Ik was vrij jong toen ik me realiseerde dat het geheugen niet eeuwig is. Mijn oma was dement. Dat was gewoon zo. Ik vond dat ook niet gek, ik kende haar niet echt anders. Ik stelde hier dan ook geen vraagtekens bij. Totdat de dag kwam dat ze mij niet meer herkende…

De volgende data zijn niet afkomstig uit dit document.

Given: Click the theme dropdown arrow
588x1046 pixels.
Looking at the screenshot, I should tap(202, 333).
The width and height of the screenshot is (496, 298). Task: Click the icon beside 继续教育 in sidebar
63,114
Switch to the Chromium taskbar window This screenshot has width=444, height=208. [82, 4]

Ook al wist ik dat dit eraan zat te komen, toch schrok ik hiervan. Misschien ook omdat ik nog jong was en ik niet zo goed wist wat dementie inhield. Nog meer in de war was ik toen ze me twee weken later wél weer herkende. Vurig vertelde ze over de momenten bij ons thuis, de laatste keer dat ze bij ons had geslapen. Ik begreep er niks meer van. Wel zag ik ineens een andere oma. Eentje die opleefde, enthousiast aan het babbelen was. Ze had misschien niet alle details correct, of ik herinner het zelf anders, toch deed het haar schijnbaar goed om hier zo bij stil te staan. Naast het besef dat ons geheugen eindig is, leerde ik die dag ook dat herinneringen heel krachtig kunnen zijn.

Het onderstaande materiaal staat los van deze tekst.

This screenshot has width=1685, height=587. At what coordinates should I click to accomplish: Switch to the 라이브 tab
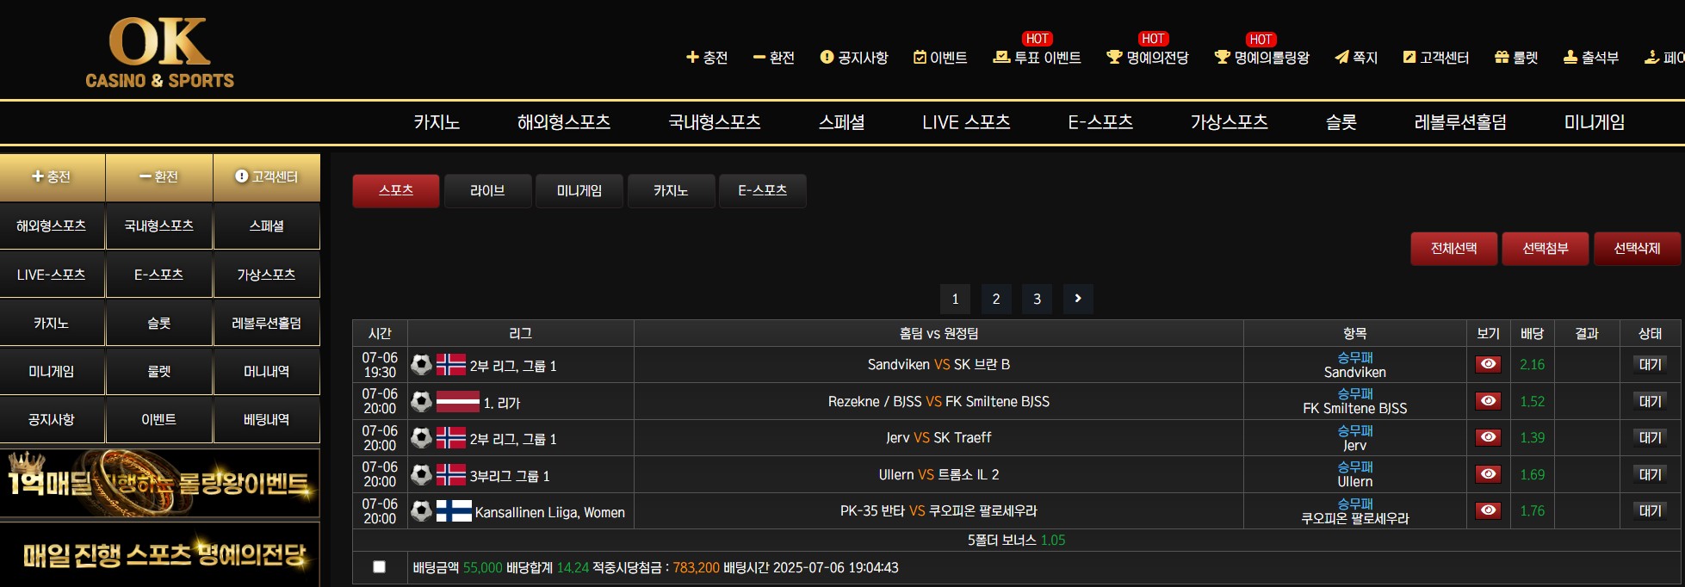pyautogui.click(x=487, y=191)

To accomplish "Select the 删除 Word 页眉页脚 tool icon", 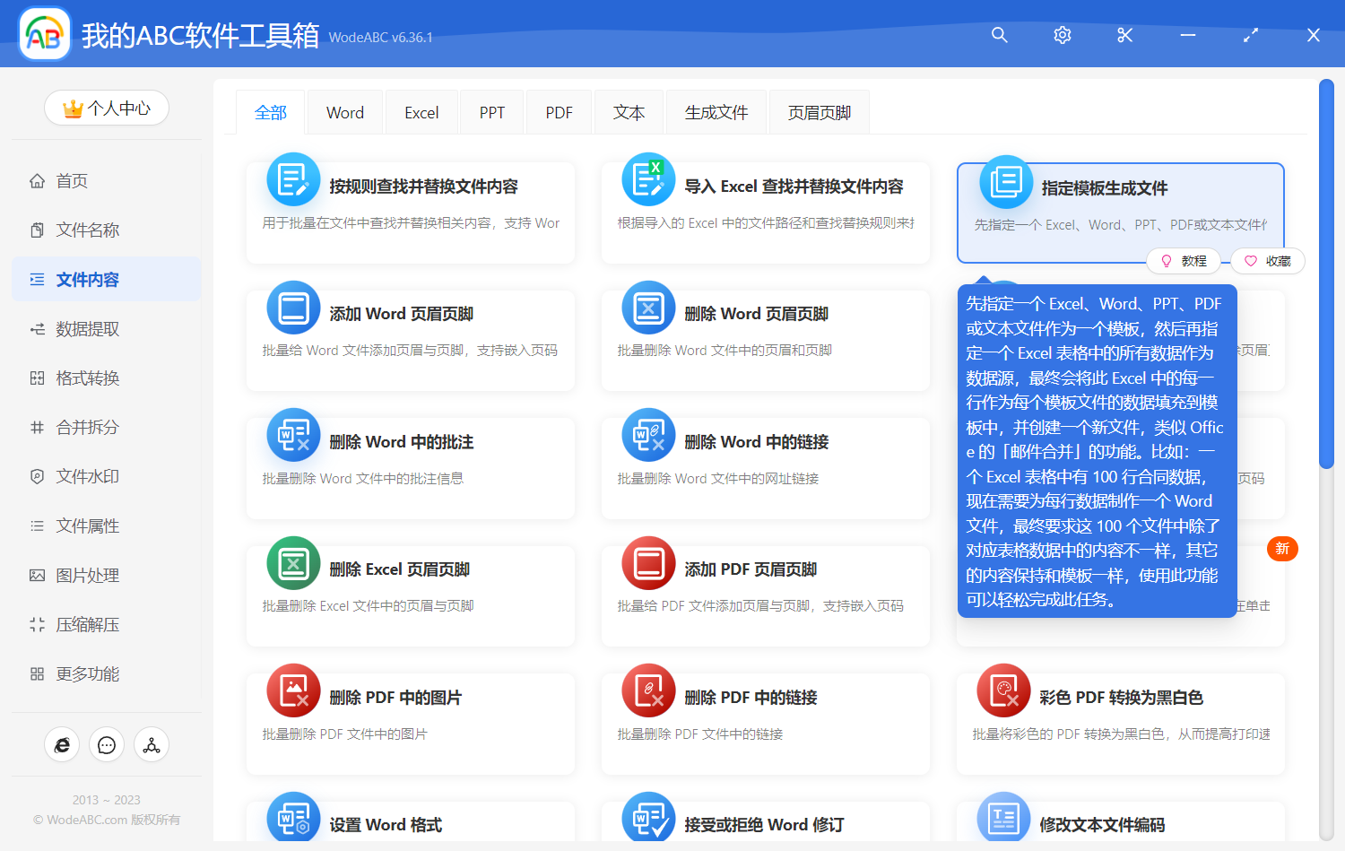I will pyautogui.click(x=648, y=307).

Het het algemeen onthouden we leuke herinneringen beter dan momenten die we minder fijn vonden. Toch is dit één van de eerste momenten waar ik aan denk als ik aan mijn oma denk. Nu ik er zo over terugdenk, snap ik dit misschien wat beter. De maanden die nog zouden volgen, waren een stuk minder prettig dan deze realisatie. Ze werd achterdochtig en begon mensen buiten te sluiten. Verstopte zich onder tafels en mijn oom was niet meer welkom. Pure paniek.

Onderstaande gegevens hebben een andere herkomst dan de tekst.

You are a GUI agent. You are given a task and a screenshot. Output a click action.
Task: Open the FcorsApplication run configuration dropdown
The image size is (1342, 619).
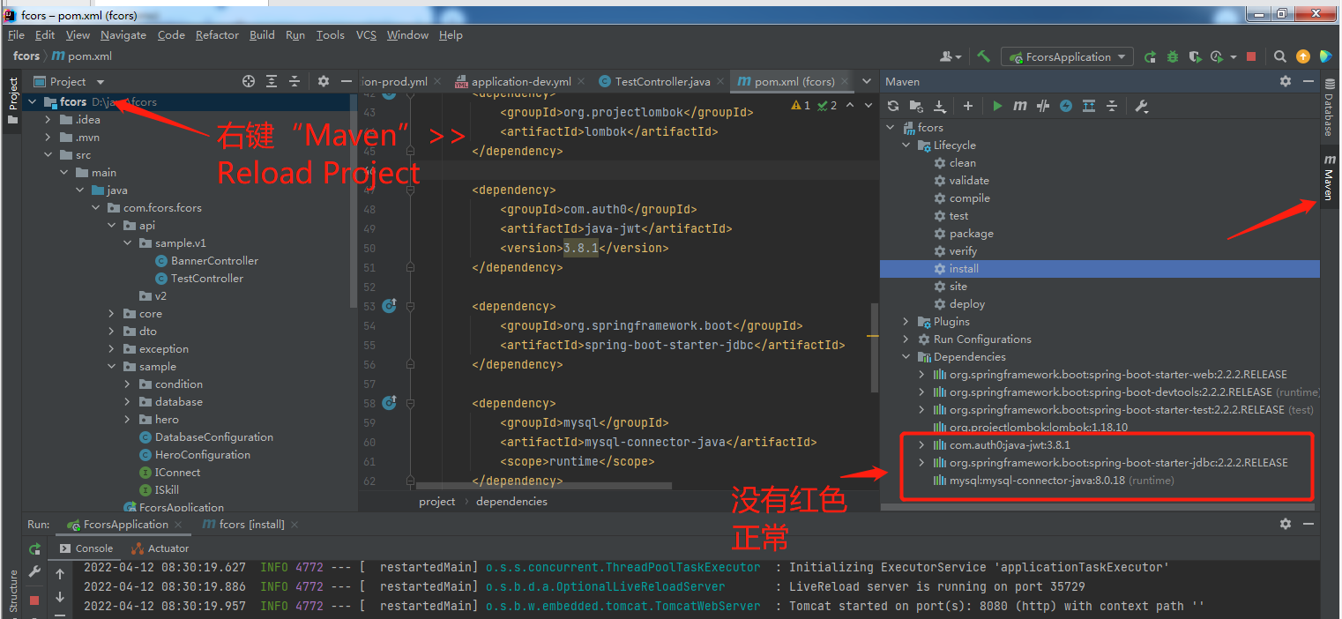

Ook al was ik echt wel een stuk jonger dan mijn demente oma, toch schrok ik hiervan. Het liet me stil staan bij wat er wellicht ook voor mij aan zat te komen. Het leek me vreselijk om ineens fragmenten te moeten missen, mensen niet meer te herkennen. Ik besloot om mijn leven vast te gaan leggen. Ik was nooit zo goed in het bijhouden van een dagboek, daar was ik niet consistent genoeg voor. Voor de verandering leende ik de fotocamera van mijn moeder. Dit bleek een gouden oplossing. Al snel fotografeerde ik wat ik maar interessant vond. Vooral de katten speelden toen de hoofdrol, maar al snel ook de mensen om mij heen en bijzondere dingen die ik tegenkwam op straat of in de tuin. Hier is denk ik mijn liefde voor fotografie geboren. Langzaam begon er dan ook een verschuiving plaats te vinden. Ik begon momenten in scene te zetten of de momenten echt op te zoeken. Een één op één verslag van de werkelijkheid was het allang niet meer.
Herinneringen tijdens een burn-out
Ik bleef fotograferen. Totdat ik een aantal jaar geleden in een burn-out terecht kwam. De eerste maanden deed ik niks, kon ik ook niks. Ik vond het al een prestatie als ik die dag uit bed kon komen. Na een tijd merkte ik dat mijn geheugen niet zo werkte als ik was gewend. Ik kon niks onthouden; mijn hoofd voelde als een flinke zeef waar bijna niks in achterbleef. In die tijd heb ik wel veel aan mijn oma gedacht, die ondertussen al een tijd was overleden. Ook al is dit bij lange na niet hetzelfde, ineens kon ik me wat beter voorstellen hoe frustrerend dit misschien voor haar is geweest. Weer greep ik naar mijn camera en deed ik mijn beroep op mijn foto-dagboek. Niet veel later fotografeerde ik werkelijk alles, haast tot op het obsessieve af. Ik mocht niks missen. Wat nou als ik het vergat? Want ineens was dit een reële optie. Het geheugen werkt al selectief, laat staan als je de energie niet hebt om dingen op te slaan. Ik was bang dat ik mijn leven zou leven zonder het te weten. Zonder het me te herinneren. Want steeds vaker kon ik me ook niet meer heugen hoe het allemaal zat. Ik probeerde het te vinden, maar mijn hoofd liet me niet toe. Ik kon de weg niet meer vinden.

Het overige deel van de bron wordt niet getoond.